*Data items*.
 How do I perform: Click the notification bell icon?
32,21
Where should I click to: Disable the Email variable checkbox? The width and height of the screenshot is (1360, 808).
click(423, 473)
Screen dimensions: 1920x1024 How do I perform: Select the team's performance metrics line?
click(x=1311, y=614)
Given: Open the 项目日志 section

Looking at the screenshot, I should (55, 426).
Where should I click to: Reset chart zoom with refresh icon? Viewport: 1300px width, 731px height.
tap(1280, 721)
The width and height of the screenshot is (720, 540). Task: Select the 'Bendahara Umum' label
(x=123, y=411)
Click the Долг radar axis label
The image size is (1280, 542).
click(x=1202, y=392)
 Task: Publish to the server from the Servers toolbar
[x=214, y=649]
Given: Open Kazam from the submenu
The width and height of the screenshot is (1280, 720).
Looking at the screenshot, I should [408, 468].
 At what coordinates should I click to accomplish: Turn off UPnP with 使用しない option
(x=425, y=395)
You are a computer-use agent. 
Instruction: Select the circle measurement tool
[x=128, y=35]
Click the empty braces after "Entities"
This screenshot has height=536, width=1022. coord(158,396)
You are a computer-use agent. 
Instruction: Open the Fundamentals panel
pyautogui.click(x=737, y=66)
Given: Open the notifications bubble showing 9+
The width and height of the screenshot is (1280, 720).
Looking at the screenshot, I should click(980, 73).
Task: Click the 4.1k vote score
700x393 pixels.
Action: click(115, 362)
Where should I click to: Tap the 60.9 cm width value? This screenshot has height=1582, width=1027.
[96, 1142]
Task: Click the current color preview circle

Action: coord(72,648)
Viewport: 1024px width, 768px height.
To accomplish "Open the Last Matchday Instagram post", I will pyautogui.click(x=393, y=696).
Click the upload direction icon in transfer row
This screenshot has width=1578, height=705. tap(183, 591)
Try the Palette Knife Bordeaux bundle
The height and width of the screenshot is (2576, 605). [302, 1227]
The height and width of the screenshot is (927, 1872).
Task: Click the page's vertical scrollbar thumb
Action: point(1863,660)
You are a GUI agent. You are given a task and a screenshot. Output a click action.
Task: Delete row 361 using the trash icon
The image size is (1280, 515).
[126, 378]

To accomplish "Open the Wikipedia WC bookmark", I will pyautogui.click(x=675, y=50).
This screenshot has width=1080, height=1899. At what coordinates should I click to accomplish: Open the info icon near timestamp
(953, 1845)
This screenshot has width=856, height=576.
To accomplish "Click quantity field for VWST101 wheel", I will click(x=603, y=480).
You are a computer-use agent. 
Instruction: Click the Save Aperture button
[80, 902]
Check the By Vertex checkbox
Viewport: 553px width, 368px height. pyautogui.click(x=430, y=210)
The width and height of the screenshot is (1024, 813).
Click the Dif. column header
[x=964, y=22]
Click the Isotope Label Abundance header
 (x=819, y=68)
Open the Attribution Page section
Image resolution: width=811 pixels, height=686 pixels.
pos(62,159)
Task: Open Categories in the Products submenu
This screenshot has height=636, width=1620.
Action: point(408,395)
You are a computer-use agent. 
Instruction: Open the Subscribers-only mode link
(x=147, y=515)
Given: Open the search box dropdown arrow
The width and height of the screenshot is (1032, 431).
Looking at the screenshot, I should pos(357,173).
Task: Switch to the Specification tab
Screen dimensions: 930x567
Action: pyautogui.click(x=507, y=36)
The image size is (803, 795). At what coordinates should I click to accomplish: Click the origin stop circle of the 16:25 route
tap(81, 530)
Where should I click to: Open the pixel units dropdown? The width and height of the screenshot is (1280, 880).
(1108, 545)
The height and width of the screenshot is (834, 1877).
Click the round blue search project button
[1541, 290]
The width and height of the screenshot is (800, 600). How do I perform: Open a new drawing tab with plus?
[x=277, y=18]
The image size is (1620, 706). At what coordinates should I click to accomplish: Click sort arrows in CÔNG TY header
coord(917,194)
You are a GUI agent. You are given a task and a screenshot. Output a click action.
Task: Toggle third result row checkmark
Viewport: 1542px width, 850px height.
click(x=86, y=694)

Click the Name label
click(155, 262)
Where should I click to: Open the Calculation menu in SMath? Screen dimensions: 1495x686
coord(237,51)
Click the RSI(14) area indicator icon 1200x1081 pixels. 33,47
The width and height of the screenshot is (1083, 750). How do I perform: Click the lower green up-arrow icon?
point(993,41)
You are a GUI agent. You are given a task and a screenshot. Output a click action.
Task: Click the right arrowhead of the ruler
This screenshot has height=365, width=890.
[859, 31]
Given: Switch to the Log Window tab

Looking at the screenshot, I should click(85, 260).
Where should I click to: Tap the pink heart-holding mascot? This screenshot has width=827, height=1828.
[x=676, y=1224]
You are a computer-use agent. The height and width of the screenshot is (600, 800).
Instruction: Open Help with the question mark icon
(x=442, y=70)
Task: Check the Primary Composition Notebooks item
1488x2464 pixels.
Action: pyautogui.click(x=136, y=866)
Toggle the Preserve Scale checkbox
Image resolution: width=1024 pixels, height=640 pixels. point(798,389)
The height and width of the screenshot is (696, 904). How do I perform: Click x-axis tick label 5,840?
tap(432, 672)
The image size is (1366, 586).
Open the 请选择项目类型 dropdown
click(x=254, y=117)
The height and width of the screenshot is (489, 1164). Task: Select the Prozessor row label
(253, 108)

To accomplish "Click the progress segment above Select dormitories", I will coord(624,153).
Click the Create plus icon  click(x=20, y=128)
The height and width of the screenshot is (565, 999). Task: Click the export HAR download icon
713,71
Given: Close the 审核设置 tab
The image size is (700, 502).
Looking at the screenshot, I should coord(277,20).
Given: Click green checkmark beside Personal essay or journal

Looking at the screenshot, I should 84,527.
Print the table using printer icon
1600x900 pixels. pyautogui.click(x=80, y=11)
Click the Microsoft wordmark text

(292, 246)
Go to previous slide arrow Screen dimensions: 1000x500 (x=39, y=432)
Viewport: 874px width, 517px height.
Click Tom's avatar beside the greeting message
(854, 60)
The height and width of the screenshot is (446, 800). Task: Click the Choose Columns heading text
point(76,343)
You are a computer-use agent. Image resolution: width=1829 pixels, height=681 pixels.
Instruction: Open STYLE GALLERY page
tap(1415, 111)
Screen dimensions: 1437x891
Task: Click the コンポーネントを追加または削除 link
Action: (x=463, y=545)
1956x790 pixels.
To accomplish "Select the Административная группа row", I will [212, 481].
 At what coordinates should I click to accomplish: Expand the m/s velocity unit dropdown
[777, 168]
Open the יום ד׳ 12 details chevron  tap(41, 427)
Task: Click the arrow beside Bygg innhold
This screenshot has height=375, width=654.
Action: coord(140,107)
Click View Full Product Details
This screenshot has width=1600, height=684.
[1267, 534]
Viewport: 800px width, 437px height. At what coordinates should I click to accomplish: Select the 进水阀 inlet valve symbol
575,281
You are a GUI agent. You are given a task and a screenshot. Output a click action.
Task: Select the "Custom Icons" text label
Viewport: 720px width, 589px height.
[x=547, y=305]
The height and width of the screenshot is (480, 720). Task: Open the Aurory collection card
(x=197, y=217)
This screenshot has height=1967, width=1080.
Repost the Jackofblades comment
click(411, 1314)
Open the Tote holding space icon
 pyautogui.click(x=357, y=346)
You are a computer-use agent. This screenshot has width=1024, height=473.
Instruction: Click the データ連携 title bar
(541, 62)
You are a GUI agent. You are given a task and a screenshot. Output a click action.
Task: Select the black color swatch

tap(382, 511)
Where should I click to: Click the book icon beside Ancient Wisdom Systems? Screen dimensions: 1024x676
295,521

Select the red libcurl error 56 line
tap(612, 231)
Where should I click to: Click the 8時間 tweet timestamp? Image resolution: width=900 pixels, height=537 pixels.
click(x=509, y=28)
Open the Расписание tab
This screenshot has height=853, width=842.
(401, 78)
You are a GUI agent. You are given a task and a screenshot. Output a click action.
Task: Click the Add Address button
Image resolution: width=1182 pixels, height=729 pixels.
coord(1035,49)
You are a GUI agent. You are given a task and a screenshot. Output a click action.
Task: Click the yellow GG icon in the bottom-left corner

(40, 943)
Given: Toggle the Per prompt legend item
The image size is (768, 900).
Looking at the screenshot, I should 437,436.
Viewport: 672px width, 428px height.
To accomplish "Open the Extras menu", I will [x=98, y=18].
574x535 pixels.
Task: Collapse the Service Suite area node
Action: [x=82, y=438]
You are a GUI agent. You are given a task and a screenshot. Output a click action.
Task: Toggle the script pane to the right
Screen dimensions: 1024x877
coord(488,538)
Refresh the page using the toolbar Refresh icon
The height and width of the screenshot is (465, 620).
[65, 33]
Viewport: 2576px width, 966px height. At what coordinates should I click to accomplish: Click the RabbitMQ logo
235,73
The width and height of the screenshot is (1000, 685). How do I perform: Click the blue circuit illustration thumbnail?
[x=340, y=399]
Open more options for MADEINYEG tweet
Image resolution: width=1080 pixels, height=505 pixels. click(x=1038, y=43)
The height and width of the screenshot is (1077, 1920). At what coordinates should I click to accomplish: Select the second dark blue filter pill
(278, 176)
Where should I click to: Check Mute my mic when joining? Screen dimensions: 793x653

*TASK DETAILS*.
Output the records above exactly, from their first line through the line that contains "Viewport: 1024px width, 768px height.", and add nothing.

*FINISHED EXERCISE*.
 How do I perform: Click the notification bell icon?
32,21
Where should I click to: Disable the Email variable checkbox? The width and height of the screenshot is (1360, 808).
click(423, 473)
Screen dimensions: 1920x1024 How do I perform: Select the team's performance metrics line?
click(x=1311, y=614)
Given: Open the 项目日志 section

Looking at the screenshot, I should (55, 426).
Where should I click to: Reset chart zoom with refresh icon? Viewport: 1300px width, 731px height.
tap(1280, 721)
The width and height of the screenshot is (720, 540). Task: Select the 'Bendahara Umum' label
(x=123, y=411)
Click the Долг radar axis label
The image size is (1280, 542).
click(x=1202, y=392)
 Task: Publish to the server from the Servers toolbar
[x=214, y=649]
Given: Open Kazam from the submenu
The width and height of the screenshot is (1280, 720).
Looking at the screenshot, I should [408, 468].
 At what coordinates should I click to accomplish: Turn off UPnP with 使用しない option
(x=425, y=395)
You are a computer-use agent. 
Instruction: Select the circle measurement tool
[x=128, y=35]
Click the empty braces after "Entities"
This screenshot has height=536, width=1022. coord(158,396)
You are a computer-use agent. 
Instruction: Open the Fundamentals panel
pyautogui.click(x=737, y=66)
Given: Open the notifications bubble showing 9+
The width and height of the screenshot is (1280, 720).
Looking at the screenshot, I should click(980, 73).
Task: Click the 4.1k vote score
700x393 pixels.
Action: click(115, 362)
Where should I click to: Tap the 60.9 cm width value? This screenshot has height=1582, width=1027.
[96, 1142]
Task: Click the current color preview circle

Action: coord(72,648)
Viewport: 1024px width, 768px height.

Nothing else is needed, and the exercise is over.